Korea has a solid track record of upholding arbitration agreements in commercial contracts. However, one area of the law that remains unsettled is the extent to which statutory protections designed to protect the weaker party in certain contractual relationships might be invoked to resist arbitration. For example, the Fair Transactions in Business Franchise Act contains a provision which states that “[n]o franchisor shall engage in, or cause any other business entity to engage in, any [act] putting a franchisee at an unfair disadvantage by abusing its position in transactions”.(2) Similarly, the Act on the Regulation of Terms and Conditions, a statute that governs a broader range of contracts with standardised terms, includes a provision declaring null and void “[a] clause unreasonably disadvantageous to customers which prohibits them from filing a lawsuit or requires customers to agree to jurisdiction”.(3)

In this recent case, a franchisee attempted to invoke these provisions to invalidate an arbitration agreement, but the Supreme Court rejected these arguments and held that the franchisee was bound by the arbitration agreement.

Facts – The standardized agreement called for an “arbitration in New York” as the ultimate dispute settlement method

The defendant was a restaurant franchisor headquartered in the Netherlands. The plaintiff franchisee was a Korean individual. The plaintiff sued when the defendant allegedly breached a territorial restriction in the franchise agreement by allowing two other competing franchise restaurants to open in the same geographical area as the plaintiff’s restaurant. The plaintiff also alleged that the defendant had wrongfully delayed the opening of the plaintiff’s business by supplying non-compliant and uncertified ovens.

The franchise agreement, which the parties stipulated should be governed by Dutch law, included an arbitration agreement that disputes should be resolved by arbitration in New York administered by the International Centre for Dispute Resolution.(4)

Rather than commence arbitration in New York, the plaintiff commenced a lawsuit in the Seoul Central District Court.(5) The Dutch franchisor objected that the Korean court had no jurisdiction since the parties had agreed that all disputes were to be resolved by arbitration in New York.
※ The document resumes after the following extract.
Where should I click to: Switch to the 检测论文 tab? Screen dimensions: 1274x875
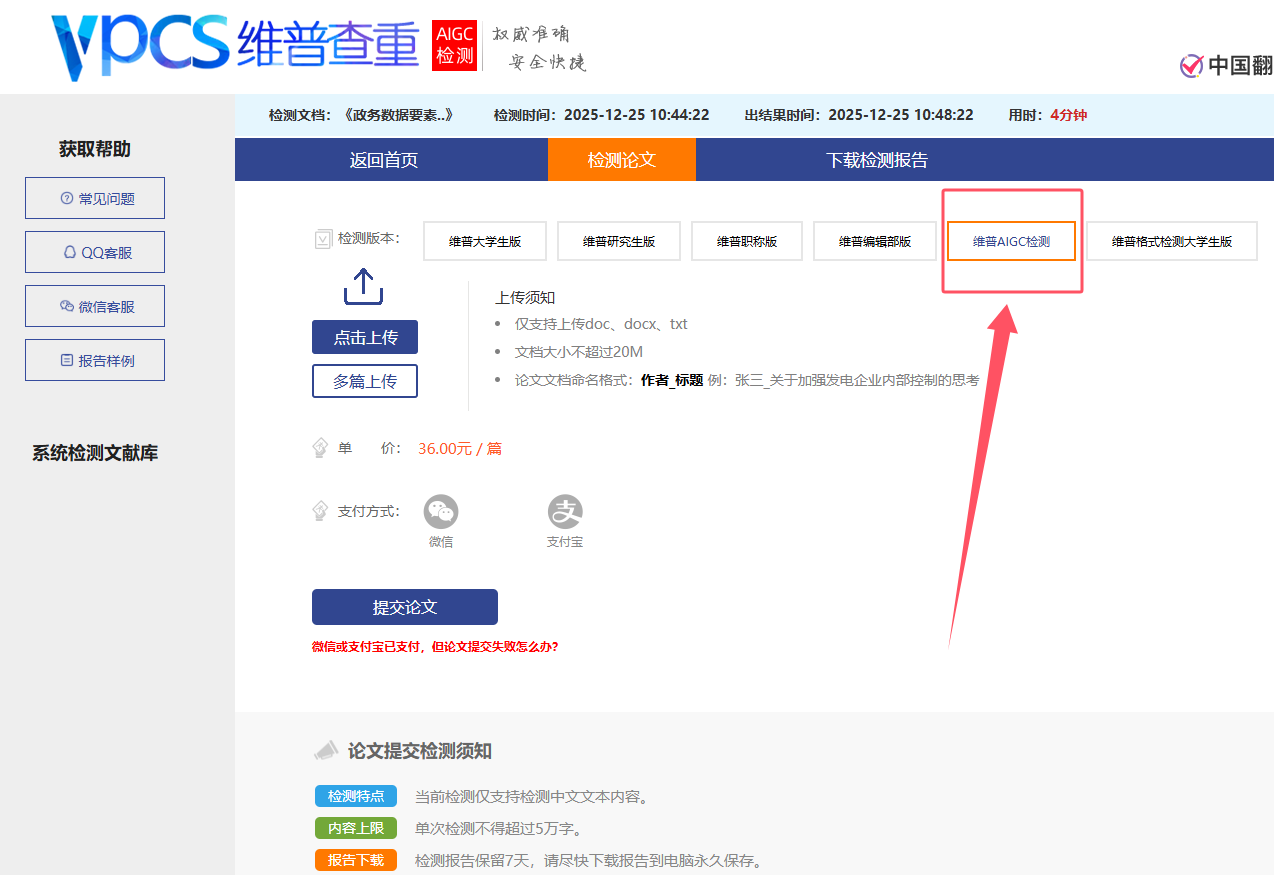[x=621, y=159]
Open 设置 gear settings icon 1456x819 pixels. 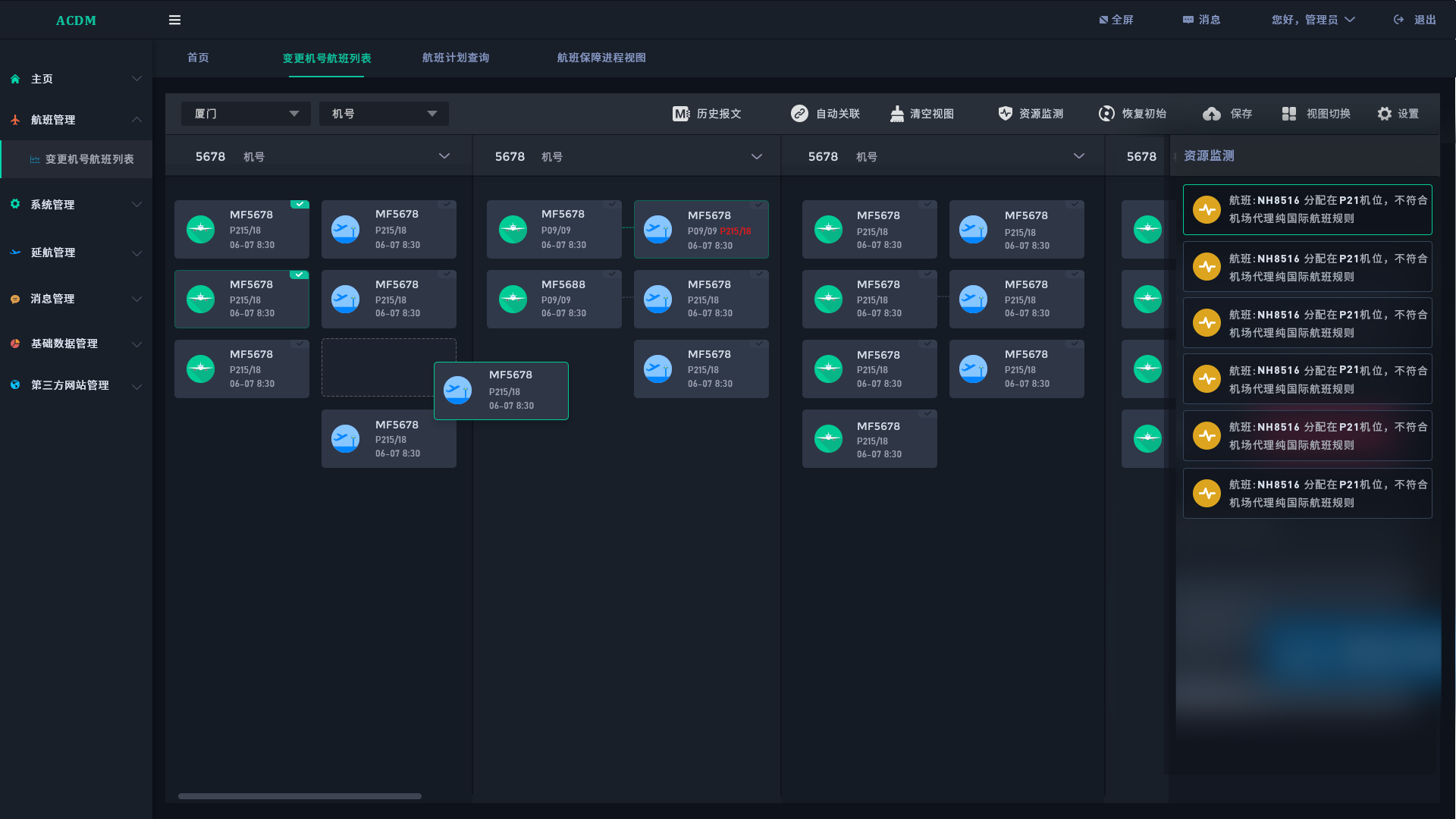pos(1385,114)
The Korean franchisee argued that mandatory provisions in Korean law made the arbitration agreement voidable. The franchisee invoked the protection of the Fair Transactions in Business Franchise Act and the Act on the Regulation of Terms and Conditions, as noted above. The franchisee argued that these statutes were mandatory provisions of Korean law that protected franchisees operating in Korea, notwithstanding that the franchise agreement was governed by Dutch law. The franchisee argued that it was unreasonably burdensome to require the franchisee, an individual, to be forced to arbitrate disputes in New York.
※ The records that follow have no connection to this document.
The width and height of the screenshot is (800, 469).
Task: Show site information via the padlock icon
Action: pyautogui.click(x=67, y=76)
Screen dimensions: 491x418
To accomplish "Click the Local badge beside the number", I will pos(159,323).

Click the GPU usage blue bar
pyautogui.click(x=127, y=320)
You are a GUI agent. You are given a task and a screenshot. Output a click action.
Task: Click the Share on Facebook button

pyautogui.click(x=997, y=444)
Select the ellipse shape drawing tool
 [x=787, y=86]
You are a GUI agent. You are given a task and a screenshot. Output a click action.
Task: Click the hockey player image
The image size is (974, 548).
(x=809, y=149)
Decision – All courts dismissed the plaintiff’s case

The Seoul Central District Court dismissed the plaintiff’s case for lack of jurisdiction based on the arbitration agreement. The plaintiff appealed to a three-member panel of the same court, and the three-member panel dismissed the appeal, which was upheld on a further appeal to the Supreme Court. This article refers primarily to the reasoning from the judgment of the three-member panel, which was upheld in the Supreme Court’s shorter judgment.

The three-member panel first considered the law governing the validity and enforceability of an arbitration agreement. Because the litigation was filed in Korea, the Court first turned to the Arbitration Act, which is based on the United Nations Commission on International Trade Law Model Law. The Arbitration Act requires a court to dismiss an action when the defendant raises as a defence the existence of an arbitration agreement,(6) even in cases where the place of arbitration is outside Korea.(7) However, this provision does not apply to cases where the arbitration agreement is null and void.(8) To determine whether an arbitration agreement is null and void, a court must first ascertain the governing law.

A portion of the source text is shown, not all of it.